We considered whether the following question could be part of an instrument designed to measure TM:

“The purpose of the study is:

  • (1) Only to help patients enrolled in the study, or
  • (2) Both to help patients enrolled in the study and patients in the future, or
  • (3) Only to help patients in the future”

There was consensus that answer (1) is incorrect and reflects misunderstanding of the purpose of research studies, but there was disagreement about whether the correct answer was (2) or (3). Those who argued that (3) is the only correct response believe that the purpose of a trial is to further science and help future patients, not to help the patients enrolled in the study. According to this argument, the purpose of an experimental intervention is not to provide treatment (i.e., clinical trials are not treatment). The presence of concomitant clinical care and the potential for benefit associated with trial participation should not be confused with the fundamentally scientific goals of clinical trials.

In contrast, advocates of (2) as the correct response believe that helping patients enrolled in a study can be a legitimate additional study purpose. This may be because research and clinical care procedures and activities overlap, or because administration of an experimental agent is seen both as a means to learn about its safety and efficacy and as an appropriate therapeutic option. This conceptual debate reveals the difficulty of applying general assessments to trials that employ very different study designs.

The latter response is unpersuasive to me.  The idea is certainly not that individual subjects never benefit from participating in clinical trials.  A generic participation benefit stemming from such participation, for example, is well-known.  From a medical humanities perspective, such a benefit is entirely unsurprising, as humans are social creatures and often make meaning in the face of illness by participating in all manner of practices (i.e., counseling, helping others, etc.).  However, it does not follow from this that the macro-level purpose of the study is to benefit the individual patient.  Not every patient who participates does enjoy the participation benefit, of course, nor is the primary objective of the vast majority of clinical trials to produce individual benefits for the subject.
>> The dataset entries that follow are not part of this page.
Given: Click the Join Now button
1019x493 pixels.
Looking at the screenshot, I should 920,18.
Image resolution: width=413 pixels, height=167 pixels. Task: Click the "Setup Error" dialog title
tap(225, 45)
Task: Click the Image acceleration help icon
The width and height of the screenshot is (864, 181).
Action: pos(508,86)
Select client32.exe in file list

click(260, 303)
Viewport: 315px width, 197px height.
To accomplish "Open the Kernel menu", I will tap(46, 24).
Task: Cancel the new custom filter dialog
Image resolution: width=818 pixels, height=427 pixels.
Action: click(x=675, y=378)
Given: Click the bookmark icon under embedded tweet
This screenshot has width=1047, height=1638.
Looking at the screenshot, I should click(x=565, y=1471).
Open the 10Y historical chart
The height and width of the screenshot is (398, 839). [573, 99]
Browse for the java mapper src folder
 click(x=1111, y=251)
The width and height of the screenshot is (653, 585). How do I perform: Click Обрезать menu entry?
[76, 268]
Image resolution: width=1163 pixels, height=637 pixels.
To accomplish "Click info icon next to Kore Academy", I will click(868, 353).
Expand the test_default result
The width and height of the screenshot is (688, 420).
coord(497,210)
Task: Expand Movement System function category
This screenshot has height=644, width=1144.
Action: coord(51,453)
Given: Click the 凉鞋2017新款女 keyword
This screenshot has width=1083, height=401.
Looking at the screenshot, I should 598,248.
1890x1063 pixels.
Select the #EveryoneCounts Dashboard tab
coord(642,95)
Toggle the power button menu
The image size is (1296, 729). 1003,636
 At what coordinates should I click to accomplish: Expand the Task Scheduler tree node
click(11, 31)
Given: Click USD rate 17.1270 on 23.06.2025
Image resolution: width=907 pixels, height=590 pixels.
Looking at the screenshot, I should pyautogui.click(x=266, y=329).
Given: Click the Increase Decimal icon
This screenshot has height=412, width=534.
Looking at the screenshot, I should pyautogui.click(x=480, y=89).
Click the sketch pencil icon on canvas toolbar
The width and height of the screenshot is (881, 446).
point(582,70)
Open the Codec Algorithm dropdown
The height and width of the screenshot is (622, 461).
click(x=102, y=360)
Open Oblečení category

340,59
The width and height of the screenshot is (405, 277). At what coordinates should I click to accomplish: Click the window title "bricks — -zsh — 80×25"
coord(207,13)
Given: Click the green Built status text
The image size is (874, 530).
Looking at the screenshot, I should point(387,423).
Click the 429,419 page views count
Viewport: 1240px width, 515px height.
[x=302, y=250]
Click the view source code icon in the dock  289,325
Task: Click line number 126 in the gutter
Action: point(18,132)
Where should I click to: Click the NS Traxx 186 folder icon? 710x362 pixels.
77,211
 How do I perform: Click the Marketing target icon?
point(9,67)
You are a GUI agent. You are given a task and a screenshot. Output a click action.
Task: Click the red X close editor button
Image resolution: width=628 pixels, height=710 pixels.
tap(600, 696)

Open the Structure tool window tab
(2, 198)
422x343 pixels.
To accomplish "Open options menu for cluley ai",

That some subjects may in fact benefit is a fortunate byproduct of the clinical research process, but it would strain the premise, IMO, to conclude therefrom that a primary, macro-level objective of a study is to provide direct benefit for the individual patient connected to the particular intervention being evaluated.

In any case, the authors produce a definition of the TM that contains five components relating to (1) the scientific purpose (to produce generalizable knowledge); (2) the study procedures (that are often not necessary or even connected to clinical care); (3) the uncertainty of the risk-benefit ratio for experimental interventions; (4) the need for strict adherence to protocol (even where, e.g., CPGs might allow more flexible treatment protocols); and (5) the clinician is an investigator in context of the trial.

While I think these components are well-founded and go a significant way in illuminating some of the key features of the TM, I am too much a devotee of later Wittgenstein to feel comfortable with straining for definitions.  The effort to shed some light on conceptually cloudy aspects of the TM is surely well-advised, but I think the search for definitions of inherently ambiguous and malleable concepts is, as Wittgenstein warned, an attempt to open doors that are painted onto walls.

I concur that the notion of the TM is ambiguous, but nevertheless feel quite strongly that its constellation of meanings is decipherable to be germane to our practices.  As Wittgenstein argued, the fact that there is no logical connection between a rule and its definition hardly implies that our practices are not sensible.  IMO, we can make much of the concept of the TM in practice even without an unambiguous definition.  Indeed, I happen to think we can generate a very great deal more use out of the concept than we currently do.